Coretta Scott King, the widow of the Rev. Dr. Martin Luther King Jr., died Tuesday, Jan. 31, at age 78.
President Mark Gearan said, “I was honored to meet with Coretta Scott King at a service conference I spoke at in Atlanta. I have long admired her commitment to social justice and diversity.”
He was among the speakers at the ninth annual Martin Luther King Jr. Service Summit in January 2002 at Georgia State University in Atlanta. The summit attracted more than 5,000 attendees from across the nation to remember, celebrate, and act on the life and legacy of Dr. King.
After his talk on “The New Citizenship,” Gearan discussed the impact of service on our nation with Mrs. King and spoke of her work in changing the focus of the national Martin Luther King Jr. holiday to a day spent in service to our community and others.
Former President Bill Clinton and Sen.
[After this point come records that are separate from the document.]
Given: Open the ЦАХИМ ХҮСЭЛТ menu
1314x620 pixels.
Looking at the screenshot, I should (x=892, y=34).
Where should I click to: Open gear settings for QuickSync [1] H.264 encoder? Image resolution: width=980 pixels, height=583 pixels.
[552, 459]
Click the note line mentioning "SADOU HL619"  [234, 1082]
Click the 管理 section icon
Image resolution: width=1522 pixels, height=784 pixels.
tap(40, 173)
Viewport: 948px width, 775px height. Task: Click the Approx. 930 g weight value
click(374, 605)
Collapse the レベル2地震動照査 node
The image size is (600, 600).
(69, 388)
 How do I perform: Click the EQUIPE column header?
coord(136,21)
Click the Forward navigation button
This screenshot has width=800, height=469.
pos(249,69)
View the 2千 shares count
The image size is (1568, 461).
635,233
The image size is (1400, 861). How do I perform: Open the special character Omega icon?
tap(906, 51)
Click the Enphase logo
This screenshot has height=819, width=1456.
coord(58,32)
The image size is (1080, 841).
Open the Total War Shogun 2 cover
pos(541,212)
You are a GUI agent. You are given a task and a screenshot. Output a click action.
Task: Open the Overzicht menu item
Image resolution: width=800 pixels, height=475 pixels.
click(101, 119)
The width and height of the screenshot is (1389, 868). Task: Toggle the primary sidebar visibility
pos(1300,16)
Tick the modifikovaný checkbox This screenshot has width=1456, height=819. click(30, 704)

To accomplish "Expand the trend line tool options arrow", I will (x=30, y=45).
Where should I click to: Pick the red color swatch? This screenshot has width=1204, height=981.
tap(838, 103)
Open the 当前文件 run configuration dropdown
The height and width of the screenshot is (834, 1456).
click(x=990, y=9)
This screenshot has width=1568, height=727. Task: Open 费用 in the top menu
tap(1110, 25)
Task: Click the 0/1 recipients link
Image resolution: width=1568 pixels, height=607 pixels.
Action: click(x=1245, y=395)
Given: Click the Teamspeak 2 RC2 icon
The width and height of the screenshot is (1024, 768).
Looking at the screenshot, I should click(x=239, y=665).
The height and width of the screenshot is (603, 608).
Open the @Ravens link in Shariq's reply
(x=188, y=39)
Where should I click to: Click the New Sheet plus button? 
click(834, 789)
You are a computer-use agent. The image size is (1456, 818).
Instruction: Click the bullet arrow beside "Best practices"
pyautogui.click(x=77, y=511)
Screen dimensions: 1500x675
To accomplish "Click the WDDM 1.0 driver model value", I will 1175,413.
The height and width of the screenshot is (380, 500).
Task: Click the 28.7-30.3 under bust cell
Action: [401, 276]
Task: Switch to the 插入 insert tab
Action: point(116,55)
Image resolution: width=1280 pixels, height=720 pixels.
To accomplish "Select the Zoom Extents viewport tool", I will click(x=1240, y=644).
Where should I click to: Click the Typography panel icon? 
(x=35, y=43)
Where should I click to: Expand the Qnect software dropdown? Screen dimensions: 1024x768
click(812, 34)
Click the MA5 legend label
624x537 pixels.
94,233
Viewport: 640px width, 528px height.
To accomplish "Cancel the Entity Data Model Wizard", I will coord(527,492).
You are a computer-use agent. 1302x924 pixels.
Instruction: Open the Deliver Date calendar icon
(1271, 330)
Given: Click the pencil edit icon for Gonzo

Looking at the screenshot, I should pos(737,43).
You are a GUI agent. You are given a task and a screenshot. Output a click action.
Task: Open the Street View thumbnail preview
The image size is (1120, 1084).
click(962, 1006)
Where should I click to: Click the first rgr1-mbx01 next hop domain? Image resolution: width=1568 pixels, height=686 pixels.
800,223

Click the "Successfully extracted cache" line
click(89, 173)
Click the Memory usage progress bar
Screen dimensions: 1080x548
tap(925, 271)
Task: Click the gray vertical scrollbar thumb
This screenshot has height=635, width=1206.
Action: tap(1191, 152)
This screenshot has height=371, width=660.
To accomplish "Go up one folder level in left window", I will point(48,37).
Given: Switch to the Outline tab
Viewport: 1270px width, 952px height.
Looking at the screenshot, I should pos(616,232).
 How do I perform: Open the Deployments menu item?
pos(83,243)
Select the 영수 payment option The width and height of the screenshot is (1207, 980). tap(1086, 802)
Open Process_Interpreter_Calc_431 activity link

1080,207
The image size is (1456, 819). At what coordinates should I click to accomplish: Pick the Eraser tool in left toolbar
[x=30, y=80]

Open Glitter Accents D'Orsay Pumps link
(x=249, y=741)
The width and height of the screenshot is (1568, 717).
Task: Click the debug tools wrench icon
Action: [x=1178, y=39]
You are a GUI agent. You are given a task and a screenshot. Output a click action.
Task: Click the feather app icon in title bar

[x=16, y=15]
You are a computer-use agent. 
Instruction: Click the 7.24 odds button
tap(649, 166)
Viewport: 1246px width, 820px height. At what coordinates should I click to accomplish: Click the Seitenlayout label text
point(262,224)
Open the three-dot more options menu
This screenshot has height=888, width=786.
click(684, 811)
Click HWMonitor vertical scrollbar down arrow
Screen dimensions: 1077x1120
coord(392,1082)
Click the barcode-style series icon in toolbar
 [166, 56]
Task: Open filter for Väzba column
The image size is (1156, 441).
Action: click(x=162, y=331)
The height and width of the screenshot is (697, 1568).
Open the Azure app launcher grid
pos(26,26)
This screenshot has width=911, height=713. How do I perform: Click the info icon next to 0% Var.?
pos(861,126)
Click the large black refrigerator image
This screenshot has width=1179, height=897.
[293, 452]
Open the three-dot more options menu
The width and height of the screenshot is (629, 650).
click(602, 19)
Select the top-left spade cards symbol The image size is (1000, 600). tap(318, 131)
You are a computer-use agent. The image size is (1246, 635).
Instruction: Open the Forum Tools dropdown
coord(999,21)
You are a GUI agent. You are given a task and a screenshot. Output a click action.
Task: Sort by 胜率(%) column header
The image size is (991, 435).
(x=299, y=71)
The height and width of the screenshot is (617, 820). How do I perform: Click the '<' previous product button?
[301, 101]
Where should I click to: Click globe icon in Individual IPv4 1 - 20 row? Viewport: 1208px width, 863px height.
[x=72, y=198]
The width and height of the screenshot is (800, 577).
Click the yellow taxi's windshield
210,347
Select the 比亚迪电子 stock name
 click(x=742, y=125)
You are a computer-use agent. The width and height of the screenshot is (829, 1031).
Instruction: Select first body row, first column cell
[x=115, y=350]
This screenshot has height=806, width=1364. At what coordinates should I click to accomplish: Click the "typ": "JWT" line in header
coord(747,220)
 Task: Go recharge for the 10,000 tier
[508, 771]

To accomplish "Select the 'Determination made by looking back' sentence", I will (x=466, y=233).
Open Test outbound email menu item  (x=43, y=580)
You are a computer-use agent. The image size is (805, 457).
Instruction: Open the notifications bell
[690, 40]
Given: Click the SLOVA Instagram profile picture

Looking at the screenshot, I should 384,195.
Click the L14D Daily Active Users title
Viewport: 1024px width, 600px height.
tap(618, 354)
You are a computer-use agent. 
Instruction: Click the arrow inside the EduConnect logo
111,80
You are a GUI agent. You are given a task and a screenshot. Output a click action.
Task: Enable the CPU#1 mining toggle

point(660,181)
Hillary Rodham Clinton issued a joint statement that “The march toward racial and social equality in this country existed in large part because of her sacrifices, and its continuation is the greatest testament to her legacy.”
Mrs. King was named by President Jimmy Carter to the U.S. delegation to the United Nations in 1977. Two of her children have visited the area: the Rev. Bernice King delivered the commencement address at Colgate Rochester Crozer Divinity School in 1997, and Martin Luther King III spoke in Rochester on Jan. 27.
President Bush noted her passing in his State of the Union address to a joint session of Congress on Jan. 31.